Le label privilégie les circuits courts (diffusion en direct, partenariat avec les disquaires indépendants, collaborations avec Bandcamp). C’est un pied de nez à l’industrie, mais aussi un acte militant. Lors de la pandémie de 2020, International Anthem reverse une large part de ses recettes numériques aux artistes (source : The New York Times). Leurs disques s’échangent sur Discogs à des tarifs qui grimpent souvent très haut, témoignage de cette rareté soignée.

Leur audience ? Ultra-connectée, jeune (près de 40 % de moins de 35 ans selon Bandcamp), avide de découvertes, fidèle aux réseaux sociaux. Mais surtout, prête à tendre l’oreille à des musiques qui abolissent les catégories.

Loué par la presse (The Wire, NPR, Les Inrockuptibles, Downbeat), International Anthem reçoit un accueil rare pour un label aussi jeune. Plusieurs albums sont cités comme références dans les listes « Best Jazz of the Decade » de Pitchfork, NPR et The Guardian. De 2018 à 2023, au moins trois albums du label figurent chaque année dans les classements finaux du Jazz Journalists Association Awards.
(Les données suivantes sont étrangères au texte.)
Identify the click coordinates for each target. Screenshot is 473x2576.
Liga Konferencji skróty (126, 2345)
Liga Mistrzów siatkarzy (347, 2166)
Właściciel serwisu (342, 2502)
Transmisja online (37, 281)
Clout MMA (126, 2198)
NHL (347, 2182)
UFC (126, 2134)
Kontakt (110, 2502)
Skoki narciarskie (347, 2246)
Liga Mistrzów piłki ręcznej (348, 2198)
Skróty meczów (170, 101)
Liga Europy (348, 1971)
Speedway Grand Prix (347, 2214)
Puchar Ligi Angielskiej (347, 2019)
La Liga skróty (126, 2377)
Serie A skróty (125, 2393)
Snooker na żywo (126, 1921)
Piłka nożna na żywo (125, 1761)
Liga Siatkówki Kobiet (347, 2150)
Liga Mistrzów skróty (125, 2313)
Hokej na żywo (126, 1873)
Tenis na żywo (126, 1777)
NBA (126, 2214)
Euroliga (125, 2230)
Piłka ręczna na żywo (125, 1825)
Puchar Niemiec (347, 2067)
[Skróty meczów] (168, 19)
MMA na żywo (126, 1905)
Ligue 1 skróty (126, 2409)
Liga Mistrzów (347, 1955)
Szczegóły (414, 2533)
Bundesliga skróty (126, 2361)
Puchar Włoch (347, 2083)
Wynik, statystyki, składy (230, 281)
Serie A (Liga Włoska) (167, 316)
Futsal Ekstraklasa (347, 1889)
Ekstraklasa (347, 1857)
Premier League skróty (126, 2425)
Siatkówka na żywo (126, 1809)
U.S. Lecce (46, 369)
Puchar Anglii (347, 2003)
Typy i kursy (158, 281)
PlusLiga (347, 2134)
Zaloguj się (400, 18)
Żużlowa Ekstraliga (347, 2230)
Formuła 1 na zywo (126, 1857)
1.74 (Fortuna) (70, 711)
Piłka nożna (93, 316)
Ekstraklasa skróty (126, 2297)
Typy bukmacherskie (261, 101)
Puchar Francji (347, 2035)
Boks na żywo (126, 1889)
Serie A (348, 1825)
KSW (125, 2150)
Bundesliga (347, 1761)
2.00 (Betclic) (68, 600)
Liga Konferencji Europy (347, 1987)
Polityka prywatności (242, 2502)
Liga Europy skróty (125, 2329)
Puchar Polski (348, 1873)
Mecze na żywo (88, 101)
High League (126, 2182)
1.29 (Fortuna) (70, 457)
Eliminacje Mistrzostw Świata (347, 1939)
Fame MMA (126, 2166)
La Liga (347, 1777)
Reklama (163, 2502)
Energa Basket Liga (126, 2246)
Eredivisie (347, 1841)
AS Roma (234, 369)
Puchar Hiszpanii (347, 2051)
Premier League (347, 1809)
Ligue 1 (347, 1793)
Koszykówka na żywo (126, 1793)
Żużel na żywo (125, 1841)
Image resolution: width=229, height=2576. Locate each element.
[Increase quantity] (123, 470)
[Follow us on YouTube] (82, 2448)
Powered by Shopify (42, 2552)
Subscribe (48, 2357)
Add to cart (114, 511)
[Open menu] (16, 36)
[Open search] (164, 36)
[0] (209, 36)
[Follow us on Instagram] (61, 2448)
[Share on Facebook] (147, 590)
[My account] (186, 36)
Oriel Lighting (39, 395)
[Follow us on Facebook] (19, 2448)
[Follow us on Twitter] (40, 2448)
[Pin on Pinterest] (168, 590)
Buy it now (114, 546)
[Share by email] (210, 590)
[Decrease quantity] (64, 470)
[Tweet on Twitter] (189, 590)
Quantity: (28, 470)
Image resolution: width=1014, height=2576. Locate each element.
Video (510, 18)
  • Universal Beings de Makaya McCraven : nommé aux Jazz FM Awards, disque d’or sur Bandcamp.
  • Who Sent You? d’Irreversible Entanglements : « Album le plus subversif de 2020 » d’après Jazzwise Magazine.
  • Les concerts itinérants « International Anthem Nights » attirent des foules à Londres, Berlin, Tokyo. Plusieurs éditions affichent complet en moins de 24 heures (source : Resident Advisor).

Le succès du label commence à inspirer bien au-delà du jazz. Côté rap expérimental, des artistes comme Slauson Malone ou Alfa Mist citent régulièrement International Anthem comme influence. Même la pop de Sufjan Stevens a croisé la route du label via son album avec Timo Andres.

International Anthem, ce n’est pas qu’une histoire de tubes ni même de « troisième voie » entre jazz-mainstream et avant-garde savante. C’est un art de la fraternité, un bouillonnement de possibles. Un laboratoire où naissent des alliances, des accidents heureux, des voix dont on n’avait même pas rêvé la rencontre.

Le plus impressionnant ? Ce n’est que le début. Dans un monde saturé de copies, International Anthem continue de cultiver l’inouï, d’ouvrir des brèches, d’inviter chacun à questionner son écoute. En filigrane, la conviction que le jazz n’est pas un genre figé, mais un territoire en expansion perpétuelle. À travers chaque disque, c’est la promesse d’une nouvelle alliance, d’une nouvelle narration, d’un nouvel horizon.

À qui s’adresse International Anthem ? À tous ceux qui croient que la musique peut encore inventer des mondes. À celles et ceux qui aiment le souffle, la surprise, la déflagration. Bref, à tous les amoureux de l’inattendu.